===== PASSAGE FOR REVIEW =====

Frank Gardner returns to the intensive care unit where he was treated

He did not become bitter at the unfairness he initially felt, but this documentary enabled him to scrutinise the facts again. The big moments, like the attack itself, he has revisited many times. But it is the smaller ones like returning to the intensive care unit in London where he was flown for treatment, which visibly moved him.

"It was pretty grim going back. Hearing that depressing sound of those monitoring machines. It just brought it all back.

"I had so much wrong with me and the frustration of being just imprisoned in that bed. I could hear children playing in the corridor and they weren't mine, and just the thought that I would never again run into the sea with my kids or climb a tree with them. The reality is when you come out of hospital you find other ways of doing it, but at the time it was very, very depressing."

The documentary gave him a chance to reflect on those moments and show the long-lasting, often over-looked, impact such a trauma can cause.

For Gardner "top of the tree" is managing the nerve pain in his legs which hasn't ceased since the attack. Sometimes he has "mallet days" where it feels like someone is "taking a huge mallet and whacking the side of my knee - it lasts from five to 10 seconds, but it's so painful I can hardly speak".

The documentary is broadcast as the UK marks 25 years of the Disability Discrimination Act, a landmark law which outlawed discrimination against disabled people. It is remorseless in its portrayal of Gardner's life and shows him changing his suprapubic catheter - a tube that drains urine from the bladder via a cut in his stomach. It is a rigmarole he must endure every eight weeks.

Recently it became stuck and he had to go to A&E.

"They had to give me morphine and the doctor was literally having to brace himself against the table to pull this thing out," he says. "I want people to see that despite all of this... you're still able to lead a pretty normal life."

Gardner returned to work 10 months after the attack with his first foreign trip a month later. While he is rightly vocal about the discrimination he faces, such as wheelchairs being misplaced by staff at airports, he's not known for being emotional. So has he dealt with the trauma psychologically?

"I'm not complacent about it at all, because I know that PTSD can rise up and get you years late. I've not bottled anything up."

He has worked with renowned psychiatrist Prof Neil Greenberg to explore the emotional impact of the trauma.

===== INPUT DATA =====

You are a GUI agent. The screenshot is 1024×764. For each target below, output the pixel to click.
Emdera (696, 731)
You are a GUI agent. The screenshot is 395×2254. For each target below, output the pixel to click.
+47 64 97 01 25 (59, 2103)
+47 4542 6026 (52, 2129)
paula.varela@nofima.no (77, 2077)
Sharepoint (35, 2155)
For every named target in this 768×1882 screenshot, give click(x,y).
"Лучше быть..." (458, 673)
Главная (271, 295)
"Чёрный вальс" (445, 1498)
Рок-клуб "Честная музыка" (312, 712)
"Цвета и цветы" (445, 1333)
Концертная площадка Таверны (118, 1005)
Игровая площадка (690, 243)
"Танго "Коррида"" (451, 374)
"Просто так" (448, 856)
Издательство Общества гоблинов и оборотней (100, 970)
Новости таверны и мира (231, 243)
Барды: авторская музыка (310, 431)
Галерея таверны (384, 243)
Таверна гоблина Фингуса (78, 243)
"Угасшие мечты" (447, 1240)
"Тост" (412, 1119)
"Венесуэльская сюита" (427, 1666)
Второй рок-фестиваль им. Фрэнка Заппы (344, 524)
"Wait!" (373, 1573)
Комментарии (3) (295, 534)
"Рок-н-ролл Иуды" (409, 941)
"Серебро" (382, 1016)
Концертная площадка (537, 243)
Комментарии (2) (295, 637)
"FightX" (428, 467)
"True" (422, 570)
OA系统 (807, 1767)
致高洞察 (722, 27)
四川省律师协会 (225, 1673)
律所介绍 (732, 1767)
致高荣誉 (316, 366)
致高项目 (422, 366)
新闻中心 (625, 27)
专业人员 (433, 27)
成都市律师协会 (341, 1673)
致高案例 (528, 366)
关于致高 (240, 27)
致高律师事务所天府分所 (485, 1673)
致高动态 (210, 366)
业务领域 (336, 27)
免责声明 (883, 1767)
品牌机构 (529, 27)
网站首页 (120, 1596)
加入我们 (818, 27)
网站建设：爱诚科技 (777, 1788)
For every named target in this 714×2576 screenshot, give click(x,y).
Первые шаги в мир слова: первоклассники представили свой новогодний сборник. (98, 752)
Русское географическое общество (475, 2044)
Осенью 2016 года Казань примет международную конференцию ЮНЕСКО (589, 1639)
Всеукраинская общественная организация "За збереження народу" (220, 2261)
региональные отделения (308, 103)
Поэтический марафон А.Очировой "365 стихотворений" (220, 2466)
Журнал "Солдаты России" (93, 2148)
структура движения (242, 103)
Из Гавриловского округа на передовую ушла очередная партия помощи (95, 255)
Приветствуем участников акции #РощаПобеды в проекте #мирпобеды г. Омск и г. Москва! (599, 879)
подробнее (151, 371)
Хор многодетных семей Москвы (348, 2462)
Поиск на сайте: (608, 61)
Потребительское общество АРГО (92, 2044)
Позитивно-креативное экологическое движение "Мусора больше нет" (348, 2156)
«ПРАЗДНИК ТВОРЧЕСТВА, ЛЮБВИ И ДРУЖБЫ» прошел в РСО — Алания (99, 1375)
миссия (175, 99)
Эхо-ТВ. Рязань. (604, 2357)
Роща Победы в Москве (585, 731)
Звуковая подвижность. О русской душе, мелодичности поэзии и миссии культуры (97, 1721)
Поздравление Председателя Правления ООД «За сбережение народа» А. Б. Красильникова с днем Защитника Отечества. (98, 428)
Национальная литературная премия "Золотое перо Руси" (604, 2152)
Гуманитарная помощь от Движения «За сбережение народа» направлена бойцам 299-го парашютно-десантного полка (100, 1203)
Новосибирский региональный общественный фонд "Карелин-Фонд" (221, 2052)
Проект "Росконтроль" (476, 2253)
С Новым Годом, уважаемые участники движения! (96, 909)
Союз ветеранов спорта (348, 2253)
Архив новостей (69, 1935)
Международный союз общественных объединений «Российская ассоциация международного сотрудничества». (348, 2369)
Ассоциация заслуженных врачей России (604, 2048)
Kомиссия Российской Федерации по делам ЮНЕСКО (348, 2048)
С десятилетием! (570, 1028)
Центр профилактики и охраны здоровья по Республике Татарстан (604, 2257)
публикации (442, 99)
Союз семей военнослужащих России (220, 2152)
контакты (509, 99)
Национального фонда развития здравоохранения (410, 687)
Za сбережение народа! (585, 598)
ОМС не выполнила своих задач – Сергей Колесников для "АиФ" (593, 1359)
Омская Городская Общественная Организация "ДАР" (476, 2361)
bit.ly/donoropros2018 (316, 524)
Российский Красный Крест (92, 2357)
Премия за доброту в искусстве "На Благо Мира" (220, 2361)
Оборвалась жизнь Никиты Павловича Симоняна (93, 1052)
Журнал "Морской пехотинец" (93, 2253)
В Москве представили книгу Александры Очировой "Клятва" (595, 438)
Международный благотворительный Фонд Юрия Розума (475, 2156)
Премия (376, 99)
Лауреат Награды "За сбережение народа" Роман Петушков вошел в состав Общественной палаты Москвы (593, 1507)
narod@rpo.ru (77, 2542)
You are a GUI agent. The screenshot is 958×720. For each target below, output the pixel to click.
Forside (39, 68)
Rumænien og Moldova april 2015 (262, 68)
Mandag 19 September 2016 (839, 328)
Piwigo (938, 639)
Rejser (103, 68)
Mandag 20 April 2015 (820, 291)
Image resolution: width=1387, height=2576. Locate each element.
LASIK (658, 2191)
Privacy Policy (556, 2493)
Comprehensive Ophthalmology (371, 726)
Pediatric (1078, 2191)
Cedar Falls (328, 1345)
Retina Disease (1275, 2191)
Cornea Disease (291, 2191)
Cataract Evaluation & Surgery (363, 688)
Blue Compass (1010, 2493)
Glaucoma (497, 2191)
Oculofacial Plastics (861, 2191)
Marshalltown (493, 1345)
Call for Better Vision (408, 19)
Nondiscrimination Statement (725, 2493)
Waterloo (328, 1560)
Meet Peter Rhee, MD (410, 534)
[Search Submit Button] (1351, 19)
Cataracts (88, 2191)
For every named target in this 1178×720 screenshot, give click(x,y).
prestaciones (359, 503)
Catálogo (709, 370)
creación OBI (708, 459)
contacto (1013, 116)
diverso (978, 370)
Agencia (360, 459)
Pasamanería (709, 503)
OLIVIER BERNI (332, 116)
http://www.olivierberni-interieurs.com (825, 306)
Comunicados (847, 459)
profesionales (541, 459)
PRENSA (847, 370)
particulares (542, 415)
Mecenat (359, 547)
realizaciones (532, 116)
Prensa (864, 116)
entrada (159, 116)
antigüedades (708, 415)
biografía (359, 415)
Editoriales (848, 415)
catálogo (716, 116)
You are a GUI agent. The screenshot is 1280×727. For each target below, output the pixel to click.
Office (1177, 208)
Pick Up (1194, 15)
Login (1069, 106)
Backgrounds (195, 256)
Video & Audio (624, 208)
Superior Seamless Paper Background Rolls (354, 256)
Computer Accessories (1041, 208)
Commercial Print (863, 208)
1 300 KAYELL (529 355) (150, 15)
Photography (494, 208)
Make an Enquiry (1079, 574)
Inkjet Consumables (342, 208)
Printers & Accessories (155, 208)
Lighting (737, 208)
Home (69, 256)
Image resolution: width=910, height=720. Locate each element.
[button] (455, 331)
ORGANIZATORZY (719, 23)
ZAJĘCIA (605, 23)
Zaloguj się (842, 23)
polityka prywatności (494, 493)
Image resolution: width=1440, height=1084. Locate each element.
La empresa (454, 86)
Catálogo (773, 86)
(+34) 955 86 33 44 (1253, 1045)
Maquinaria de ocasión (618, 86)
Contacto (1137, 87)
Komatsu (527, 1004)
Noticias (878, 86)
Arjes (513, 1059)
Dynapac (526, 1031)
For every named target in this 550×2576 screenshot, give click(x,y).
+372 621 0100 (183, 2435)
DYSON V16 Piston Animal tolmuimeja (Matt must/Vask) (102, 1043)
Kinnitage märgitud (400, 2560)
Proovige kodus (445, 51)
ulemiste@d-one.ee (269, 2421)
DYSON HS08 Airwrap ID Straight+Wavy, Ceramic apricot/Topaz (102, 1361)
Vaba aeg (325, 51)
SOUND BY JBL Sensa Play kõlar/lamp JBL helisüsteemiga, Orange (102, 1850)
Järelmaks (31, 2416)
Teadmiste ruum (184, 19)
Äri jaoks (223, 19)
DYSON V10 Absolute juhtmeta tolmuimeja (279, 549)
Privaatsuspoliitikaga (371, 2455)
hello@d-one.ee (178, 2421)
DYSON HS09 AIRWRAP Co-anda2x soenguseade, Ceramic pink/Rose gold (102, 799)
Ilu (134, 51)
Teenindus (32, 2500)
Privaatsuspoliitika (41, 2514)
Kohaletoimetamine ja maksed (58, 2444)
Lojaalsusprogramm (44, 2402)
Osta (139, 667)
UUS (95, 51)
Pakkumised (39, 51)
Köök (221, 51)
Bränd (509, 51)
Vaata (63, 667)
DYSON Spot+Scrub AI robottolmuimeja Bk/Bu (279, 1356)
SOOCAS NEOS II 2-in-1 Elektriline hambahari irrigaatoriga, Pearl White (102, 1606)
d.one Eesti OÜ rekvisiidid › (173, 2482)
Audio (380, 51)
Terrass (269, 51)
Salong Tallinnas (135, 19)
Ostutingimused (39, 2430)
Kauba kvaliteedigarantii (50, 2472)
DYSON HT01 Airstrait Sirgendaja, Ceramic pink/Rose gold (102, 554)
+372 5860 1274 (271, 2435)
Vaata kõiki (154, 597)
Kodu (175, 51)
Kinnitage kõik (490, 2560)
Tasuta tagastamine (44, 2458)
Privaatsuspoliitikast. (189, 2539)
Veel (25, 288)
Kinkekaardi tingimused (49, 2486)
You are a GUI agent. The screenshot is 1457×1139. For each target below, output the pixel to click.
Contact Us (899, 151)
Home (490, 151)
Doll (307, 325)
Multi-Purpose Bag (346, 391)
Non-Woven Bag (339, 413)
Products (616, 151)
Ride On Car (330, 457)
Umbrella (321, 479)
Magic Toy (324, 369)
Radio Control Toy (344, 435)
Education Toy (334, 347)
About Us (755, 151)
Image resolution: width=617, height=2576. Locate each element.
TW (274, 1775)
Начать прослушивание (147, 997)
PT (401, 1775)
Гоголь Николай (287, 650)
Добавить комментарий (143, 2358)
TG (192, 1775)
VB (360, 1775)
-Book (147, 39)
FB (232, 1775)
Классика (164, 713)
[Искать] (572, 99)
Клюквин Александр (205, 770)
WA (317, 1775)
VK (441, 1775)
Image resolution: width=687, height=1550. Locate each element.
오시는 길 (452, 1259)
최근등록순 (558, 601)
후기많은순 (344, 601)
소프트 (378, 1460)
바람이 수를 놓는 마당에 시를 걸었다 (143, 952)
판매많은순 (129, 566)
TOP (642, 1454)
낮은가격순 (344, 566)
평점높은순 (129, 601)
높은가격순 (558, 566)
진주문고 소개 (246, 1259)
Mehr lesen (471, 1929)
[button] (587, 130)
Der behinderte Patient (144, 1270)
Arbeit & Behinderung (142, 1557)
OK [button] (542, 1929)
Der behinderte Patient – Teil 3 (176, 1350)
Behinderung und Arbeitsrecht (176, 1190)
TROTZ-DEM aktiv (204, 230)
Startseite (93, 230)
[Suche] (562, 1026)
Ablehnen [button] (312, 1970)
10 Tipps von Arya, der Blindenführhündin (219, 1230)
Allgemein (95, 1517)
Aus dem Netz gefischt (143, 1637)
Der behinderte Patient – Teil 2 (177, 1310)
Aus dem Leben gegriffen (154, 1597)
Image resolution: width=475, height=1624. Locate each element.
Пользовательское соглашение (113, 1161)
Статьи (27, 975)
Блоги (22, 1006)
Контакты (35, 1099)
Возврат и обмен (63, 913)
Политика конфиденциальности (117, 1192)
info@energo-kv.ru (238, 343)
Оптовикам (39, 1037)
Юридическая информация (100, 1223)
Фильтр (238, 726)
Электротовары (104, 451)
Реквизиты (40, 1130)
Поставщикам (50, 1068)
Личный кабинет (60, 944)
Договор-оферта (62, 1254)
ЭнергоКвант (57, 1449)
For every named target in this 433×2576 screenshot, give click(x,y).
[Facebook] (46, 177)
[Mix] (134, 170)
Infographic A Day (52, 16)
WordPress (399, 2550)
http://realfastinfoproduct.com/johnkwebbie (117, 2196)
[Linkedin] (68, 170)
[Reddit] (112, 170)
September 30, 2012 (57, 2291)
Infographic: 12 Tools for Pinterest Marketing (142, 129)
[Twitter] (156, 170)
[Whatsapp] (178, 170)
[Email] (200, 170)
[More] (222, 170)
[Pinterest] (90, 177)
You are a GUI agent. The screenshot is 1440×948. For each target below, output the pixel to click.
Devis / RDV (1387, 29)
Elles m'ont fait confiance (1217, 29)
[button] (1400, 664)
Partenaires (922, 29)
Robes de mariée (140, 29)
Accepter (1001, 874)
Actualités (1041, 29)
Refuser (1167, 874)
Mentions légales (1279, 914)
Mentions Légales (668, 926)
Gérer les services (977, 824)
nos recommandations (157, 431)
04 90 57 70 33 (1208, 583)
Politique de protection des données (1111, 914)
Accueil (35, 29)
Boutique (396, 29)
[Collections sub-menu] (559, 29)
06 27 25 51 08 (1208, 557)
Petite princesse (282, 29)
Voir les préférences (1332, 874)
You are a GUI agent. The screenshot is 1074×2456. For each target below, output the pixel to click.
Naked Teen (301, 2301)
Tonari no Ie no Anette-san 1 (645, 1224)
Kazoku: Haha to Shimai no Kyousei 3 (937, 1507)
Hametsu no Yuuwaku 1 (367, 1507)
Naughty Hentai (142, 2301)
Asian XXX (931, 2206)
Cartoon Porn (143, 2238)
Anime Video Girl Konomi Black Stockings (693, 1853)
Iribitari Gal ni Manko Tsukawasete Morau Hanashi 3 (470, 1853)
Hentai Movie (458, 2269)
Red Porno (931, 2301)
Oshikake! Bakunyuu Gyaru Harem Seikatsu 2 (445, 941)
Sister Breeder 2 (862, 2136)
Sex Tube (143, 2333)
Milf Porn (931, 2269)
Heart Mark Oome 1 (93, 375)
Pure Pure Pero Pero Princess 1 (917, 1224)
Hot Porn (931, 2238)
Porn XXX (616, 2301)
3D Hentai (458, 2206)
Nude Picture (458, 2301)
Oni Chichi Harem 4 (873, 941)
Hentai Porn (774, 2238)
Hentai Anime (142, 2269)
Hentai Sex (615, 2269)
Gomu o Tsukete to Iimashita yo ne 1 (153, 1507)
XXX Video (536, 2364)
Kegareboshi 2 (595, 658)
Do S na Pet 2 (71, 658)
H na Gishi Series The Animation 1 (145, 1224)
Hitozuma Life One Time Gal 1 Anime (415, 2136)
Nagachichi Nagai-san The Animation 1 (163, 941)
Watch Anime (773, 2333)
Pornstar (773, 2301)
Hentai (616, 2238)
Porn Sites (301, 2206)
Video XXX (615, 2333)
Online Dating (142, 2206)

=====

[TASK REQUIREMENTS]
1. Summarize the article on Frank Gardner in two sentences.
2. Output, word for word, the stretch of the article on Frank Gardner from "Gardner returned to" through "of the trauma.".

[ANSWERS GIVEN]
1. In a documentary, Frank Gardner returns to the London intensive care unit where he was treated after the attack, a visit that visibly moved him, and reflects on the long-lasting impact such a trauma can cause. The film shows him dealing with nerve pain in his legs that hasn't ceased since the attack and changing his suprapubic catheter every eight weeks, and he says he has not bottled anything up and has worked with Prof Neil Greenberg to explore the emotional impact.

2.
Gardner returned to work 10 months after the attack with his first foreign trip a month later. While he is rightly vocal about the discrimination he faces, such as wheelchairs being misplaced by staff at airports, he's not known for being emotional. So has he dealt with the trauma psychologically?

"I'm not complacent about it at all, because I know that PTSD can rise up and get you years late. I've not bottled anything up."

He has worked with renowned psychiatrist Prof Neil Greenberg to explore the emotional impact of the trauma.